Horwitz, Horwitz & Associates is a Chicago, Illinois law firm that focuses its practices in personal injury, workers' compensation, nursing home abuse and neglect, and wrongful death law.

== History ==

Jacob W. Horwitz founded the law firm in 1924. Horwitz, Horwitz & Associates works in litigation for personal injury, in particular, work-related construction injuries.

==Ratings and reviews==
In 2013 the Better Business Bureau honored Horwitz, Horwitz & Associates with an A+ rating.

== Notable cases ==

Horwitz, Horwitz & Associates has won numerous verdicts and settlements throughout Illinois, totaling over $1 billion. Horwitz, Horwitz & Associates won what was the largest non-death compensatory personal injury verdict in Illinois history as noted by the Illinois Jury Verdict Reporter.

- In 2012, Horwitz, Horwitz & Associates attorneys received a $64 million verdict, the largest in Illinois history and the second largest in U.S. history, for a Local ironworker who fell and was left paralyzed from a job-site accident.

- $64 million verdict on behalf of an injured ironworker who fell and was left paralyzed from a job-site accident. The verdict was noted as the highest jury verdict in Illinois history for an individual, beating the previous record verdict of $51 million. The National Law Journal recognized the verdict in their Top 100 verdicts of 2012.
- $10 million verdict on behalf of an injured woman who suffered from Complex Regional Pain Syndrome (CRPS) in both legs and feet after being struck in the right calf by a hand-truck carrying around 350 lbs. of milk cartons. The Illinois Jury Verdict Reporter confirmed the verdict as the largest CRPS injury verdict in Illinois.
- $8 million verdict on behalf of an injured journeyman ironworker who suffered from a serious shoulder injury after a barge collided with his safety skiff attached to a construction work-flat. The Illinois Jury Verdict Reporter confirmed the verdict as the largest adult male shoulder injury verdict in Illinois, beating the previous record of $3.8 million. LexisNexis featured the summary on their Case of the Week.
- $5.7 million verdict on behalf of an injured journeyman carpenter who suffered stage III CRPS-II (causalgia) after a drill bit punctured his hand, wrapping the ulnar nerve. The Illinois Jury Verdict Reporter confirmed the verdict as the largest non-amputation hand injury verdict in Illinois, beating the previous record of $4.2 million.
- Illinois Supreme Court Case on Temporary Total Disability Benefits - Justices' ruled in a unanimous 7-0 decision, agreeing with Horwitz, Horwitz & Associates attorney, Marc A. Perper, that when a worker receiving Total Temporary Disability (TTD) benefits due to a work-related injury is terminated, regardless of "cause", the employer must continue to pay benefits until the worker has been made whole or reaches maximum recovery.

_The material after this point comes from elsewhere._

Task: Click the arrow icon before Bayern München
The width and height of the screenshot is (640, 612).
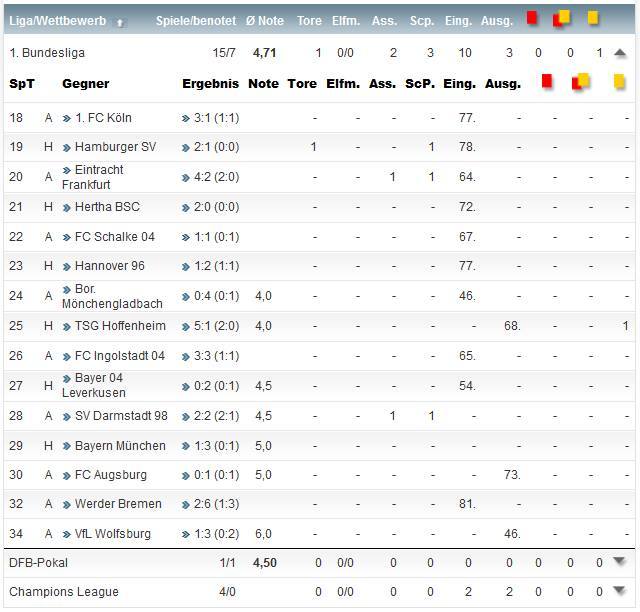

== Community involvement ==

- Horwitz, Horwitz & Associates Fair Housing Scholarship - provides assistance to students who have completed their first year of study and are enrolled in The John Marshall Law School Fair Housing Clinic Preference.
- A Walk for Hope (2012 and 2013) Sponsor - Mutual Ground's annual walk fundraiser helps raise awareness about the crimes of domestic violence and sexual assault. In addition, the annual walk raises money to help victims of domestic violence and sexual assault become survivors.
- Hot Chocolate 15/5K America's Sweetest Race, Horwitz, Horwitz & Associates walkers and runners raised money for the Ronald McDonald House and Little City Foundation.